> _Source records_:
━━━━━━
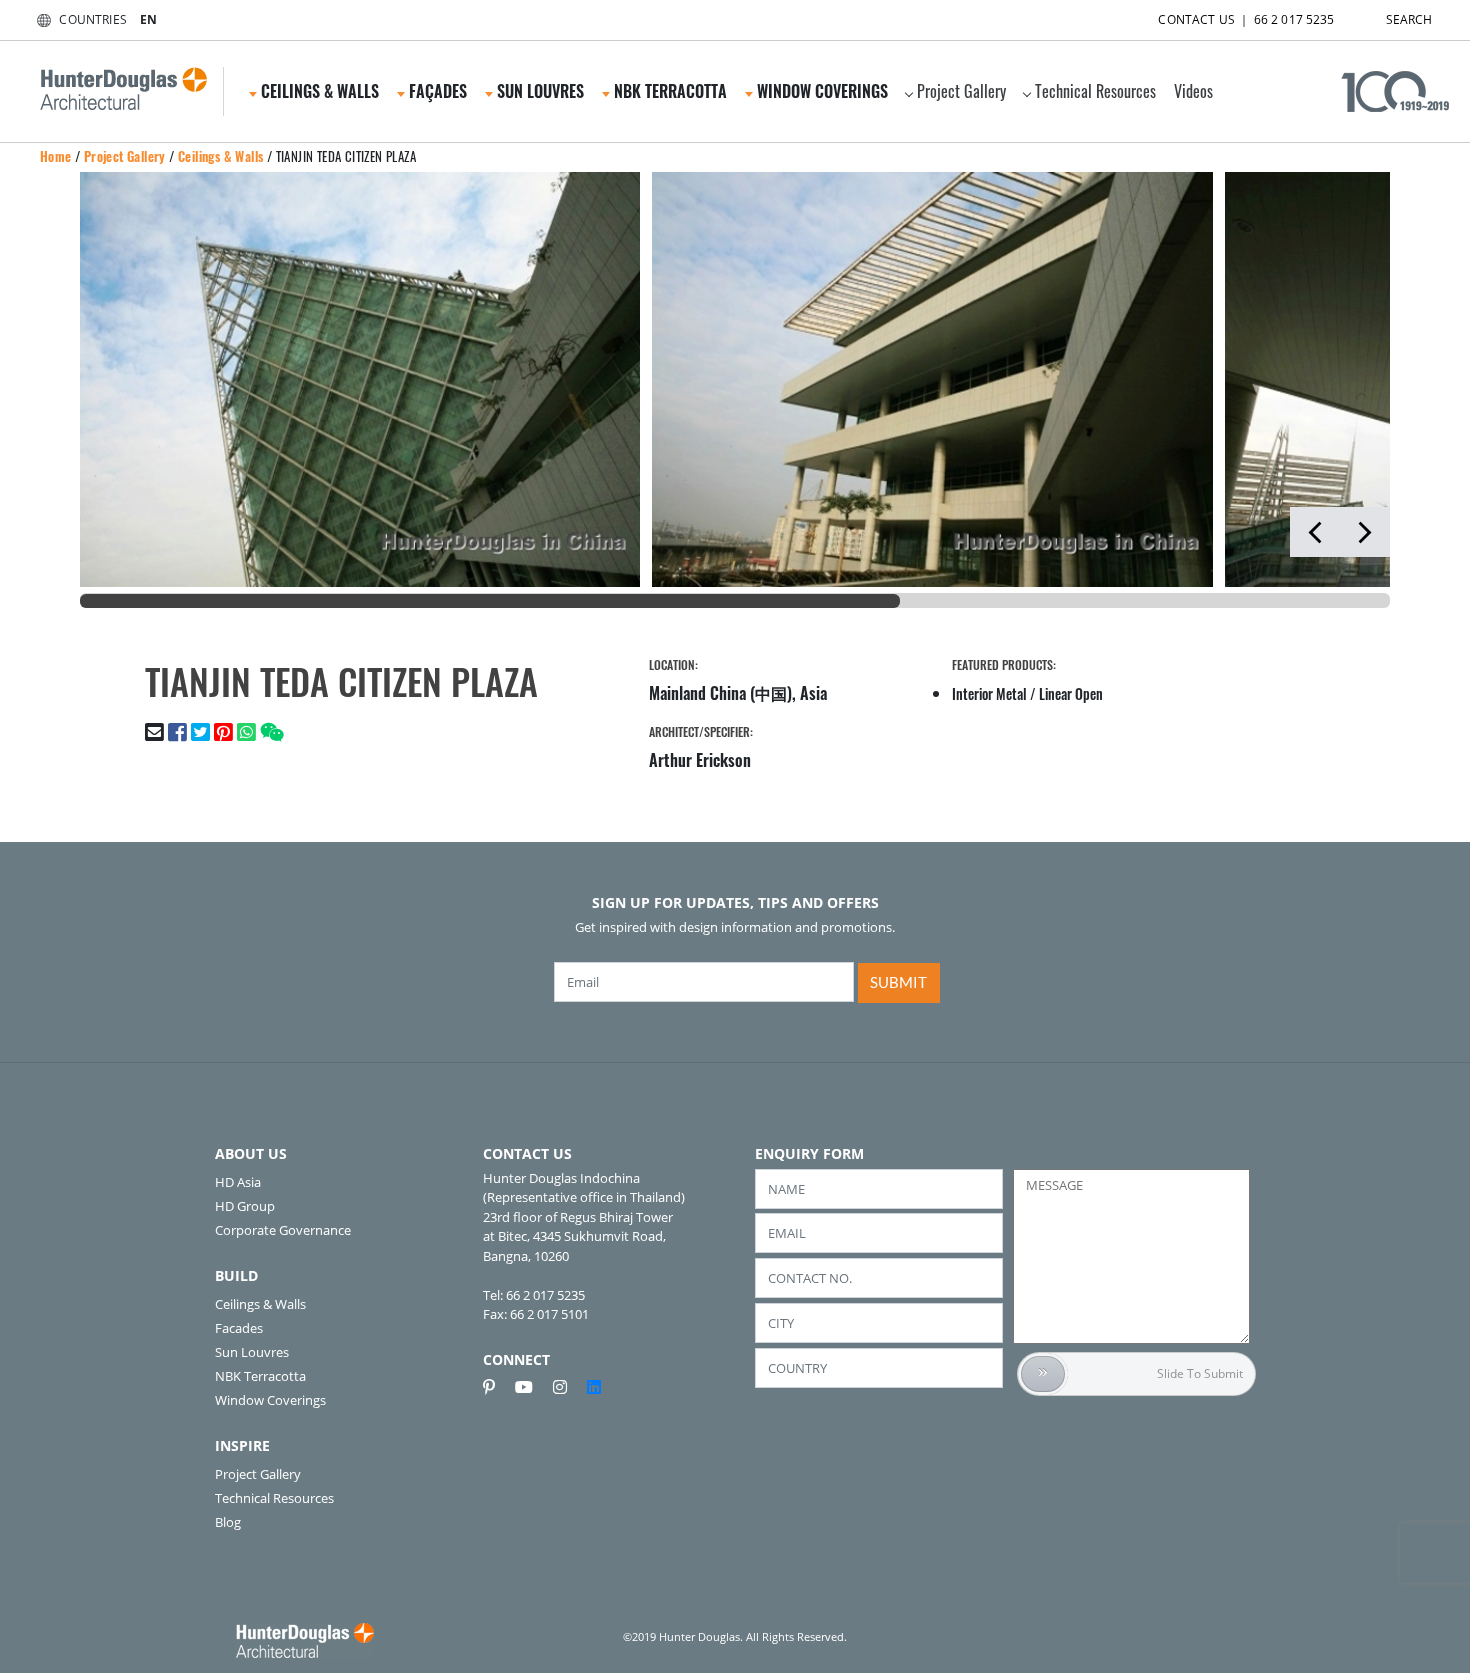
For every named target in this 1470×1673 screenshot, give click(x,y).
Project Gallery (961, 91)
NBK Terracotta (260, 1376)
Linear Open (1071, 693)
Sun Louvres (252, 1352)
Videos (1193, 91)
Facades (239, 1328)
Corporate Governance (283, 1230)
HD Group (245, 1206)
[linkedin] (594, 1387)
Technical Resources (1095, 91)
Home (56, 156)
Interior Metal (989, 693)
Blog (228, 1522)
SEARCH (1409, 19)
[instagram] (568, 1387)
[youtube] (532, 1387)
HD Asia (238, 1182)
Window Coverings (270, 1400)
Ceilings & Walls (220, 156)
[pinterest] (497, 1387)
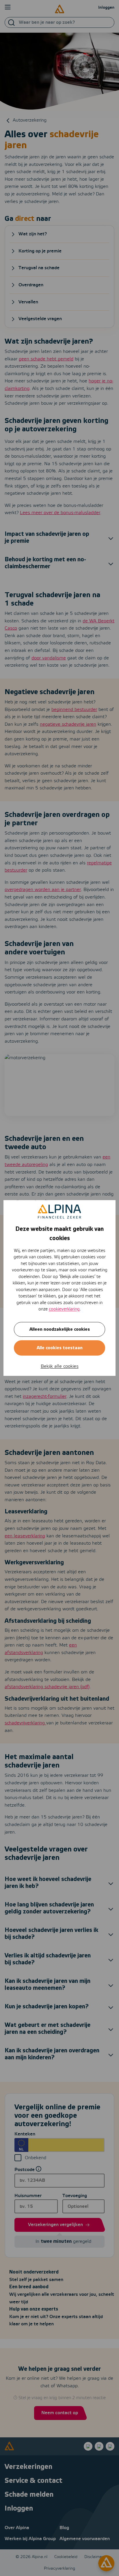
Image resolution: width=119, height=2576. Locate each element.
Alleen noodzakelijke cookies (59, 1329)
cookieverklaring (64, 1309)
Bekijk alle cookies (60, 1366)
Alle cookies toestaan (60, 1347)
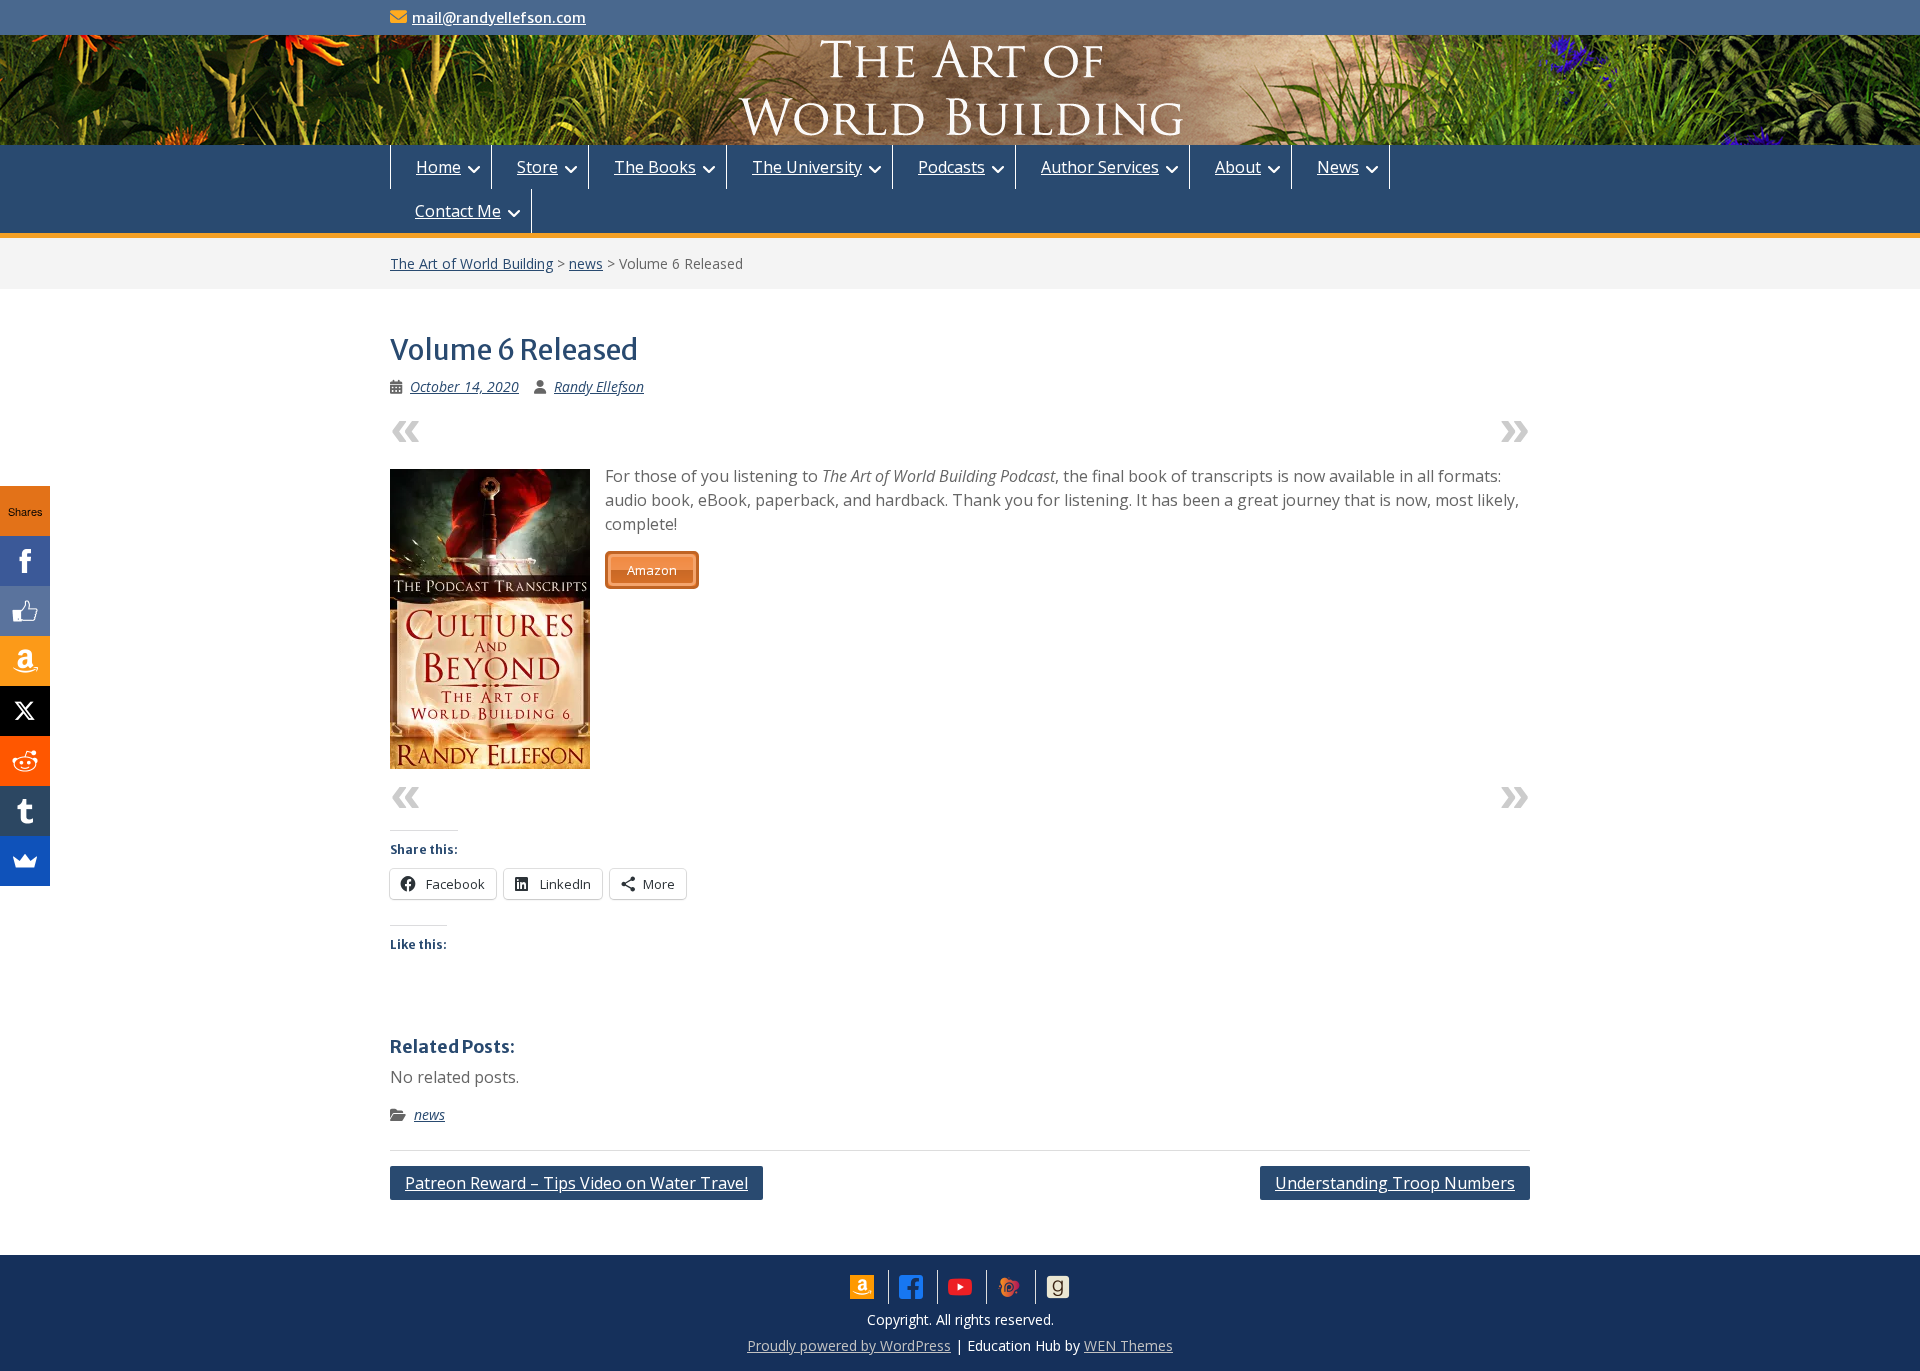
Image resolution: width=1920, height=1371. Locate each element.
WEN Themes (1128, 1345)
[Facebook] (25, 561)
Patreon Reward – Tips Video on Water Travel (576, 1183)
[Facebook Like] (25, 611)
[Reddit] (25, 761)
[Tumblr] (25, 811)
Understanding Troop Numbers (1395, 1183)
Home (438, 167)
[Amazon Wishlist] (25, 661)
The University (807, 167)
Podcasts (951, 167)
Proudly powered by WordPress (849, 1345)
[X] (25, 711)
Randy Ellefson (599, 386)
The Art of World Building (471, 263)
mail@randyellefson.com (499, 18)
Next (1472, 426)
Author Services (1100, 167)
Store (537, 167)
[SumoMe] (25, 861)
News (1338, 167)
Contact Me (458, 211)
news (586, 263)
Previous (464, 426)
━━━━━━
> _Task item_:
Give the number of lines in the listing that include the word "Image", without any added words.

> _Task answer_:
2